Manship: Asking price for 'The Advocate' is 'a lot more than it's worth'
New Orleans businessman John Georges has confirmed he is the interested buyer of The Advocate, as Daily Report first reported Saturday. At the time, Georges would not confirm he is in acquisition talks with the Manship family, which owns the Baton Rouge daily newspaper.
But earlier today he told The Advocate he "loves Louisiana and loves to buy and own Louisiana companies."
News of the possible sale came late Friday, when The Advocate reported on its website it is in serious talks with a potential buyer.

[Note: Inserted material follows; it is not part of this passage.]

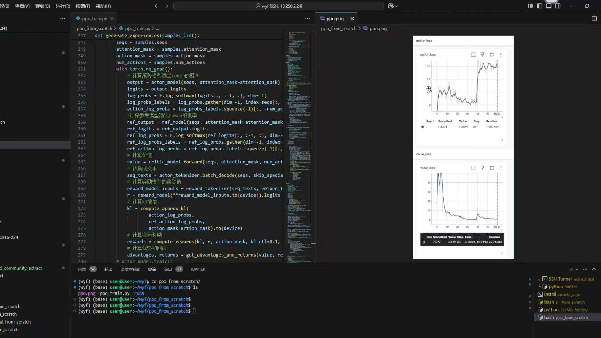
Task: Maximize the panel with the chevron
Action: pyautogui.click(x=594, y=269)
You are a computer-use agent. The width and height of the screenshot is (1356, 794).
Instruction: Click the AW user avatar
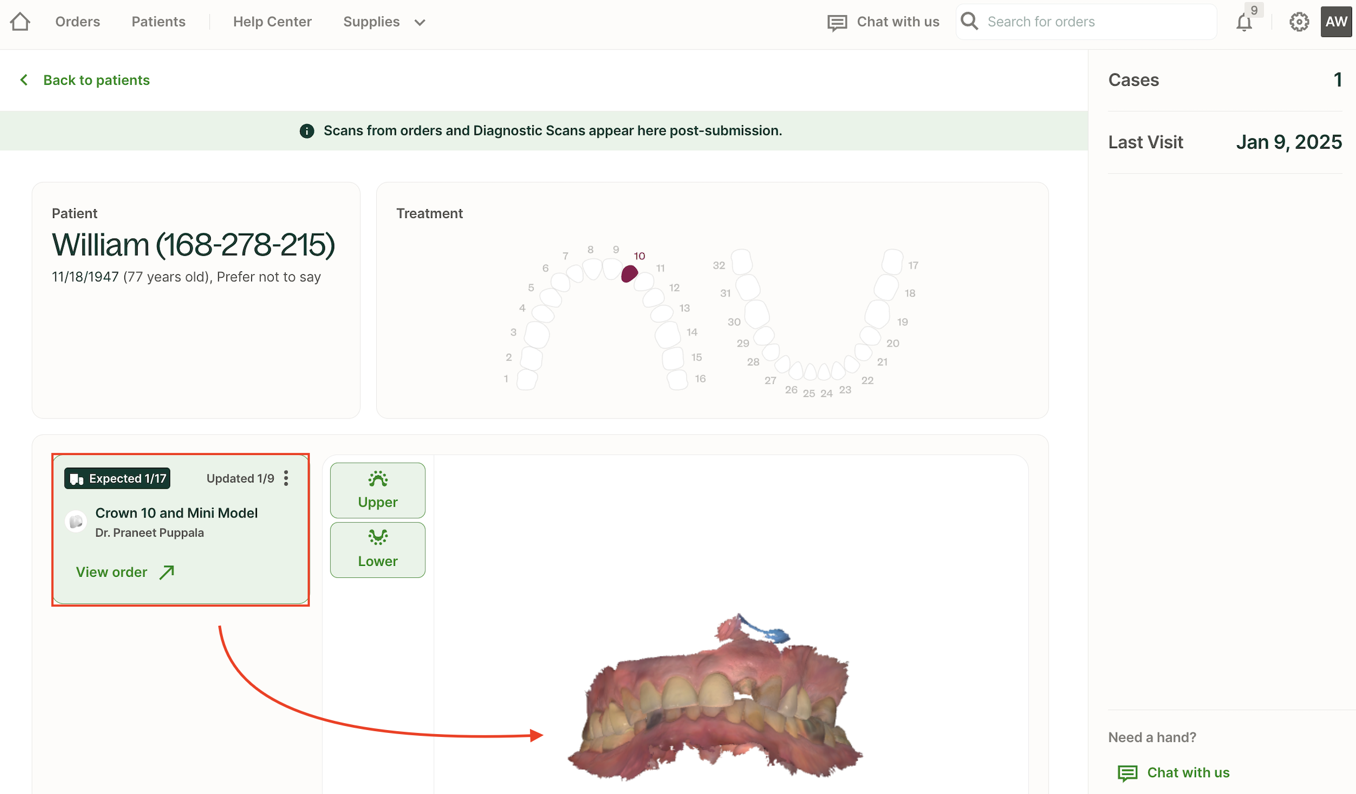tap(1336, 22)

In an interview this morning, publisher David Manship told Daily Report his paper decided to run the story when it did and with limited details because word of the deal was getting out and "we didn't want our employees to find out from someone else."

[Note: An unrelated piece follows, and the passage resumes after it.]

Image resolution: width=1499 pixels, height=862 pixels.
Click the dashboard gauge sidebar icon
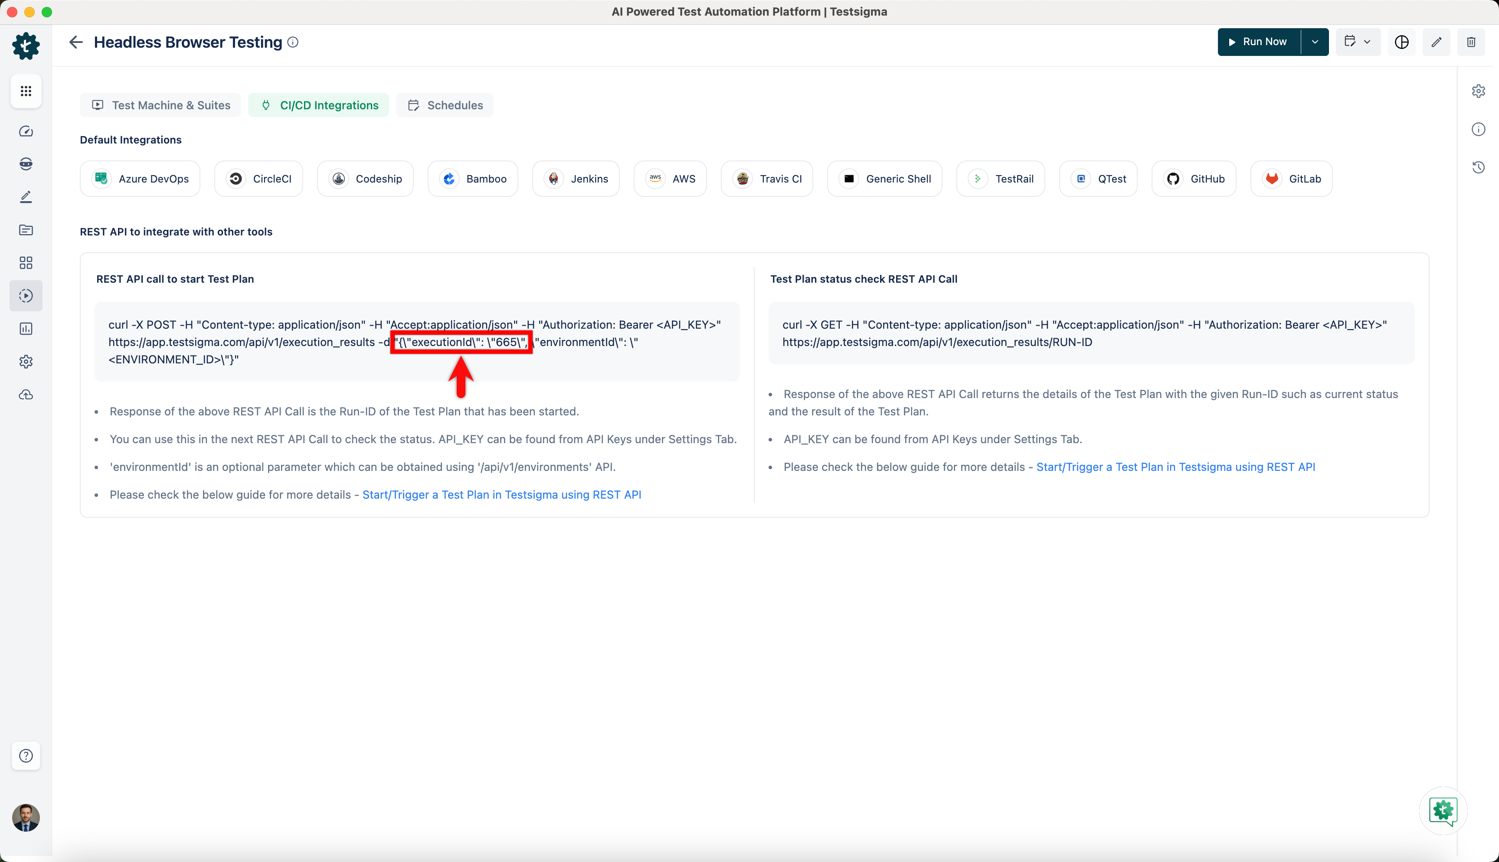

Manship says he cannot discuss terms of the possible deal, nor will he confirm Georges is the potential buyer, because he has signed a confidentiality agreement. However, he says he expects a deal to happen in the next couple of weeks.
"It's not like he just called us last week," says Manship of the potential buyer. "He has had time to look at the numbers, talk to people and decide whether or not he wants to do it. … They have looked at the plant, the equipment; he has brought in experts."

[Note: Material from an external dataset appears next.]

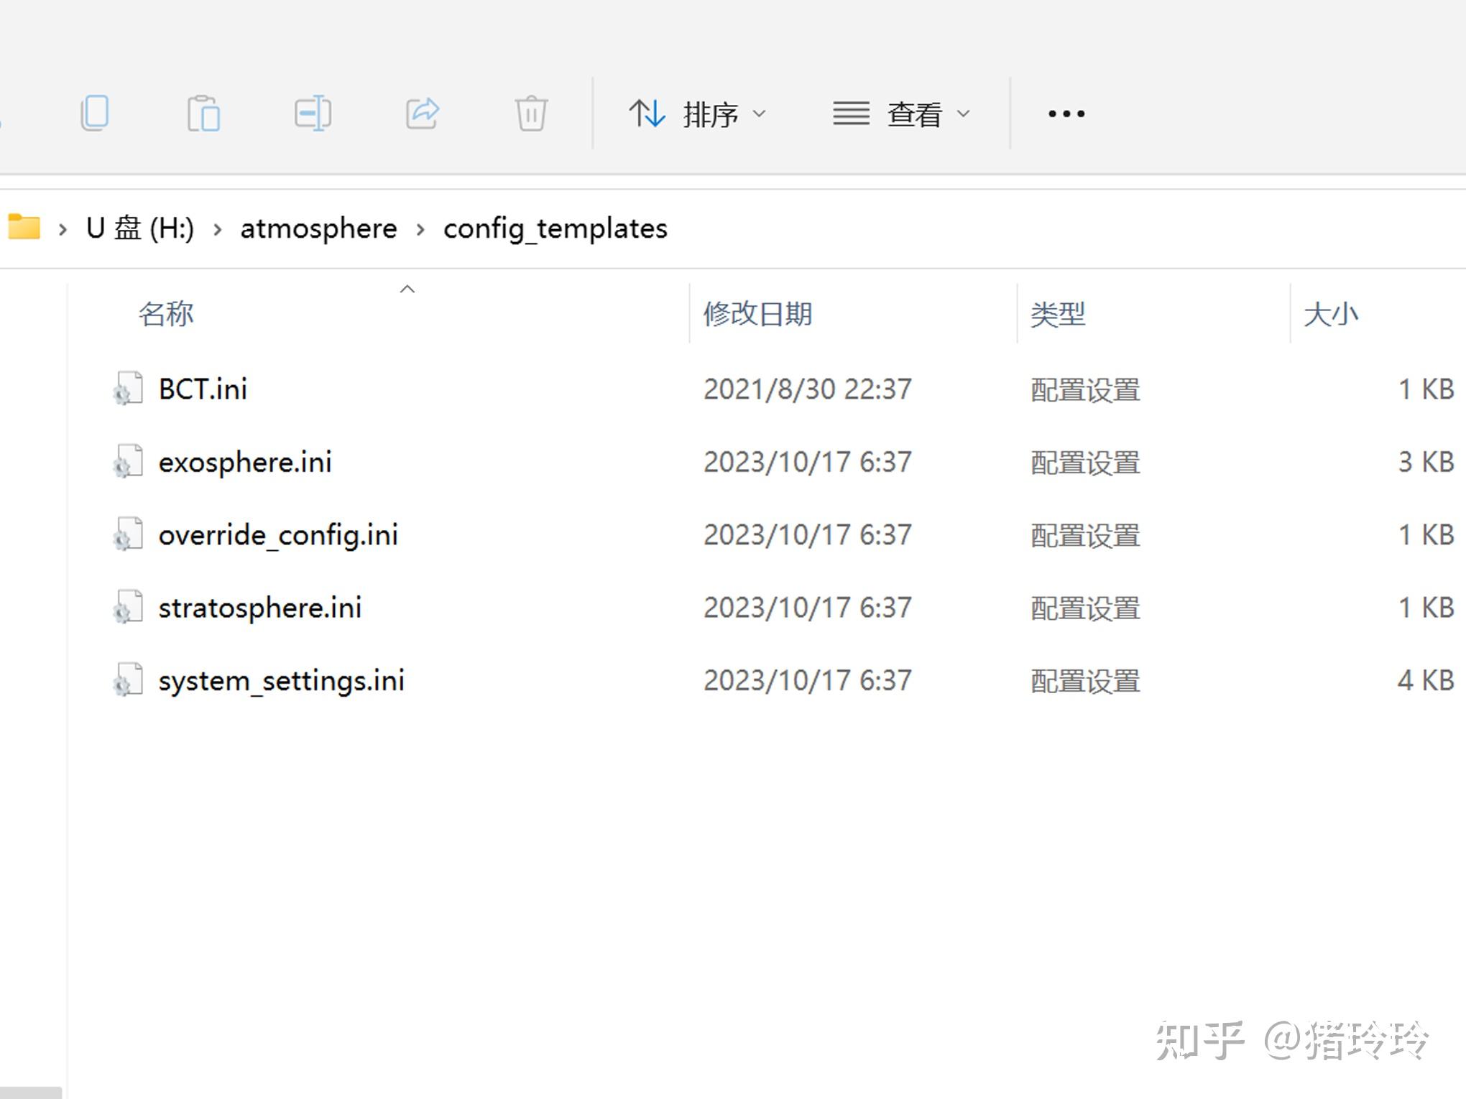This screenshot has height=1099, width=1466.
Task: Expand chevron after U 盘 (H:) breadcrumb
Action: click(217, 229)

Manship says the daily newspaper was not really on the block when the family was approached about selling.
"We said what we wanted, and he is thinking about it," says Manship. "I can assure you, it was a lot more than it's worth."
Since branching into the New Orleans market last fall—a move that came on the heels of The-Times Picayune's reduced, thrice-weekly printing schedule—The Advocate claims to have increased its weekday circulation to 98,000 from some 76,000 last year at this time.
Updated numbers from the industry's Audit Bureau of Circulation will not be available until March. Given the paper's reach and the current climate for print publications, what Georges might be offering is anyone's guess.
But in an interview last summer, Manship told Business Report the paper still has around $30 million worth of debt on its Siegen Lane printing presses and that a buyer would have to offer enough to cover the remaining debt on the presses and then some to make it worthwhile for the family to sell.
"Back when things were booming, maybe we could've gotten $200 million for this paper," he said at the time. "But you look at The Philadelphia Inquirer, which got $60 million when it was sold [in 2011], and they're a lot bigger than we are. Plus, we have the debt."
As word of the potential sale spreads, Manship says the paper's employees are taking it well.
"I know they're a little nervous," he says. "But I've gotten some very positive emails from people … and really, as I've told them, I don't know if the deal is going to happen or not."